05/16 D.C. shift could make tiny houses more abundant in backyards

Brian Levy in 2014 stands in the doorway of his 210-square-foot tiny home in Northeast Washington.

Brian Levy in 2014 stands in the doorway of his 210-square-foot tiny home in Northeast Washington.

The popular tiny-house movement may get a big boost in the District this fall when significantly looser restrictions regarding “accessory dwelling units” — the technical name for the trendy residences — go into effect.

Under provisions in the city’s new zoning code, from Sept. 6, homeowners will have an easier time getting the necessary approval to build and rent out tiny houses.
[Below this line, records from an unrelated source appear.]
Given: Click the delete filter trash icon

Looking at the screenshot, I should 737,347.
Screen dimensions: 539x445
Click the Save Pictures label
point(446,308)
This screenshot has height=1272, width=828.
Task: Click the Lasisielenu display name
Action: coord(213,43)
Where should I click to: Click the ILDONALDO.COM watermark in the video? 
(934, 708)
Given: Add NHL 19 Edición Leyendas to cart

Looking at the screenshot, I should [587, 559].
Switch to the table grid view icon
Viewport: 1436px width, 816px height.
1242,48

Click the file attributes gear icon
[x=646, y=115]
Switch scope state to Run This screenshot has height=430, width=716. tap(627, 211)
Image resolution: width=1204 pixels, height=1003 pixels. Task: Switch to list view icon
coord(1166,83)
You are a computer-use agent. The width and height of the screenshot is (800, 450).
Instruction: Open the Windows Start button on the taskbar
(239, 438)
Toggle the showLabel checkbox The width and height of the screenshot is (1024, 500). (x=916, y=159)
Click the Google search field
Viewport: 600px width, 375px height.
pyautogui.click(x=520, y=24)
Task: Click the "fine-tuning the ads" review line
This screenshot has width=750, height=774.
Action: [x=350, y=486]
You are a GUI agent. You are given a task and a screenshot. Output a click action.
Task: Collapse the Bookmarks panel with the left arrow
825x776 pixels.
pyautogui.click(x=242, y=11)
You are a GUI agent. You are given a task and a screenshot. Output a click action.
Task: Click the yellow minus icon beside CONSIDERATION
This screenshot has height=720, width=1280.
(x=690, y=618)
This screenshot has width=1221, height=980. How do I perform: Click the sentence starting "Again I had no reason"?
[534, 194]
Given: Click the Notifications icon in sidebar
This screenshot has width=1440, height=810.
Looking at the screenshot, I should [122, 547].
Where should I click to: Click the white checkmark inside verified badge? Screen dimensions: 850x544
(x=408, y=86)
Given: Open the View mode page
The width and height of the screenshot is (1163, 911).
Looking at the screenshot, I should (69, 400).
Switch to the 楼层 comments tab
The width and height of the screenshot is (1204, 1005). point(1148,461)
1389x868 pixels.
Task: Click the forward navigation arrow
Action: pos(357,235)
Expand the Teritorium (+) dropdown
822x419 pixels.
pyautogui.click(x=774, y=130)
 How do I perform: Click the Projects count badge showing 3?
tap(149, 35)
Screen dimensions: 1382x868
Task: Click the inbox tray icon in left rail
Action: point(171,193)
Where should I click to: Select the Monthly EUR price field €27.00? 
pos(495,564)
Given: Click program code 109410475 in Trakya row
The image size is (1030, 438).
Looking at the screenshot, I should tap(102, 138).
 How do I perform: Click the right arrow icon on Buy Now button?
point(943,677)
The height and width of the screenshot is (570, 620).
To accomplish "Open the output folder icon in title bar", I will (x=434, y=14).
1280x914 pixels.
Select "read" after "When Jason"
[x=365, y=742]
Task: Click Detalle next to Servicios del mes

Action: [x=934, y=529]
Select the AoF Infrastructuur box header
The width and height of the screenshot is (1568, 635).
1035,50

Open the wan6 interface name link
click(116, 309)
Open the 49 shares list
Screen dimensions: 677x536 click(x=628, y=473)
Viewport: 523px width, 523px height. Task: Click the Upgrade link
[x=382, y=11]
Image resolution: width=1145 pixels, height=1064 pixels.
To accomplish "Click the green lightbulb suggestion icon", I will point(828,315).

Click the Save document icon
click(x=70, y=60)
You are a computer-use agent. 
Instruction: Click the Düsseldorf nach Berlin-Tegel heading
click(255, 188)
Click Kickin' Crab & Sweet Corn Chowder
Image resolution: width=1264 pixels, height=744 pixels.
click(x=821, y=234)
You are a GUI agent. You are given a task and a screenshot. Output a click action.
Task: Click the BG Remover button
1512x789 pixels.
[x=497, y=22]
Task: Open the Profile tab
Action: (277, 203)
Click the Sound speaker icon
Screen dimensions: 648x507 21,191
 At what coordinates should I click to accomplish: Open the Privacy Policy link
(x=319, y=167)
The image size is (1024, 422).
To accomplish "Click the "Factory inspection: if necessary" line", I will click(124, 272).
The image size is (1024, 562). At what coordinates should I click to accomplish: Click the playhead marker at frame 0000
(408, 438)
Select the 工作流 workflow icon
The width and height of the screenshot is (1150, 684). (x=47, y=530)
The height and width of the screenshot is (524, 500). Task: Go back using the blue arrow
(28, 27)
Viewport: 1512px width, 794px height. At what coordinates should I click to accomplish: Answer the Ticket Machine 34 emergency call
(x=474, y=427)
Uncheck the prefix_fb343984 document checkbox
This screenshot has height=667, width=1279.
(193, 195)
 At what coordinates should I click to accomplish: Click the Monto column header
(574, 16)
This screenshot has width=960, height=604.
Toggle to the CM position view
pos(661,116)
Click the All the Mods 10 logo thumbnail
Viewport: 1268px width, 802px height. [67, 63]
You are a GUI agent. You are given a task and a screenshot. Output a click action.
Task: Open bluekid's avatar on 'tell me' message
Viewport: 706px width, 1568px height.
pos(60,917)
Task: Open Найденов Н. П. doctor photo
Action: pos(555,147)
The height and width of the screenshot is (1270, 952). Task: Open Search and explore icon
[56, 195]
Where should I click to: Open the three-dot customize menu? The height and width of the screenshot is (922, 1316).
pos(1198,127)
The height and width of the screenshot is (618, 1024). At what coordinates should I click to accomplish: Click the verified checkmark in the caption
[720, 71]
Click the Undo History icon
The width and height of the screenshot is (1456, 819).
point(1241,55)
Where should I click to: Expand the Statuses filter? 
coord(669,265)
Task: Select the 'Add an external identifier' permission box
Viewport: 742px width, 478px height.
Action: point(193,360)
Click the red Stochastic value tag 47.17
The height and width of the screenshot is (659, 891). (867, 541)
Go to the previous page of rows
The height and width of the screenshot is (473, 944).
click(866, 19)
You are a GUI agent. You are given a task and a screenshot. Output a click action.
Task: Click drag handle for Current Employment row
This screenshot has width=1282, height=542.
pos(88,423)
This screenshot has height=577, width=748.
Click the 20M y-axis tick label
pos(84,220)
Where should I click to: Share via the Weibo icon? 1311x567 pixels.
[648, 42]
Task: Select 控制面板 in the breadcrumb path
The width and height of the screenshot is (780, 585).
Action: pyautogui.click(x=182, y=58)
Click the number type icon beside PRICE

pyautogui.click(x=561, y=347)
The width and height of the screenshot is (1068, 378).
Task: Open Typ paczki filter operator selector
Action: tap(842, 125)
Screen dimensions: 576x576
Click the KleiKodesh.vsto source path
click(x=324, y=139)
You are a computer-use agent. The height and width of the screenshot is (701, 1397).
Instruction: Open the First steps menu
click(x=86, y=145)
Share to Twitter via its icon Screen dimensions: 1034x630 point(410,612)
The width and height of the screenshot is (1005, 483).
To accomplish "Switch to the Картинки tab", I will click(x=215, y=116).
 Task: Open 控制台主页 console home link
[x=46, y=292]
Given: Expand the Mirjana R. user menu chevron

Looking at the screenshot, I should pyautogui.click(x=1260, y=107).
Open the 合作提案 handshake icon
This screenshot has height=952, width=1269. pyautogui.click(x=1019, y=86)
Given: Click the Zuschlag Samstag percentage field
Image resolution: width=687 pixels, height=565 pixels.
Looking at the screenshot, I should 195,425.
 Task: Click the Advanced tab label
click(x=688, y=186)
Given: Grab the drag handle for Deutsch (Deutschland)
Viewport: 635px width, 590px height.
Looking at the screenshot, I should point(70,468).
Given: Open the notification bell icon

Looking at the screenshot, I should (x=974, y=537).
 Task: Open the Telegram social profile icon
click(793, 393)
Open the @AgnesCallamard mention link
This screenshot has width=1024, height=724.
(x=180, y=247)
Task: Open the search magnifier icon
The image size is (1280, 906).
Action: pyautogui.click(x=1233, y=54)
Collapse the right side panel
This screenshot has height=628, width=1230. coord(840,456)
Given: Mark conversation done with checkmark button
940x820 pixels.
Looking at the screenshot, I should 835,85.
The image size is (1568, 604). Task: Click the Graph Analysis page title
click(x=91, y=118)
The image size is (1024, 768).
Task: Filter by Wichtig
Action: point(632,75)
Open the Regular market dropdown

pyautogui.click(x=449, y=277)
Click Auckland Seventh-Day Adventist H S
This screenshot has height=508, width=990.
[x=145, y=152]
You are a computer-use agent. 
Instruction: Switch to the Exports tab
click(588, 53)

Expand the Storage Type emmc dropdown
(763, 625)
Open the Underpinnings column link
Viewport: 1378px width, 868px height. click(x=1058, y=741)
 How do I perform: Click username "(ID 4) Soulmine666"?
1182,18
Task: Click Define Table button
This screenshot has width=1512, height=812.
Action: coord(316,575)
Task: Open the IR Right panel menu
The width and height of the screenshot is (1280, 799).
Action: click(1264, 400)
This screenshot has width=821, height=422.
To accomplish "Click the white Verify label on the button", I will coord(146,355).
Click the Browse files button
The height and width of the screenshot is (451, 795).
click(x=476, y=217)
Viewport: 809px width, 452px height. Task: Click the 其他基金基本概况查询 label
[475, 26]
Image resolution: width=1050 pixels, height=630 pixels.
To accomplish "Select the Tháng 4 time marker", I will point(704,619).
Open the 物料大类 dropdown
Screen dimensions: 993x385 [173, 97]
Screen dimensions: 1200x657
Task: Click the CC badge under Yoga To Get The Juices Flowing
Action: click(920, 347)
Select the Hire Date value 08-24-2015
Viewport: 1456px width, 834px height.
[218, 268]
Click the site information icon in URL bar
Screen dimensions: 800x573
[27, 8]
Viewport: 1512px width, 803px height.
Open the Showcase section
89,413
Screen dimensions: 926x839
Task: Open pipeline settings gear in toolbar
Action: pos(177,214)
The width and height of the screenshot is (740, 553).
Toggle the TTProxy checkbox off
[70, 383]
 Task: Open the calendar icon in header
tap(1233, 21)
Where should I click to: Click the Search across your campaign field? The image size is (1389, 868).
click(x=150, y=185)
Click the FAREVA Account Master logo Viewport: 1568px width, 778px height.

Given the lack of affordable housing in the District, advocates say they think they’ll see a dramatic increase in the number of rentable tiny homes, micro-homes or two-story carriage houses popping up alongside gardens, tree houses and swing sets behind homes all over the city.

Previously, owners seeking to rent out the units were required to argue their cases before the Board of Zoning Adjustment (BZA) to receive an exception. Under the new rule, the structures will be permitted in some neighborhoods as a matter of right: Once homeowners acquire building permits from the Department of Consumer and Regulatory Affairs (DCRA), they will be free to build and then rent out the units.

The changes are not applicable citywide: They are largely limited to R-1, R-2 and R-3 zones, which cover outer neighborhoods such as Brookland, Chevy Chase and American University Park, where there are larger single-family homes.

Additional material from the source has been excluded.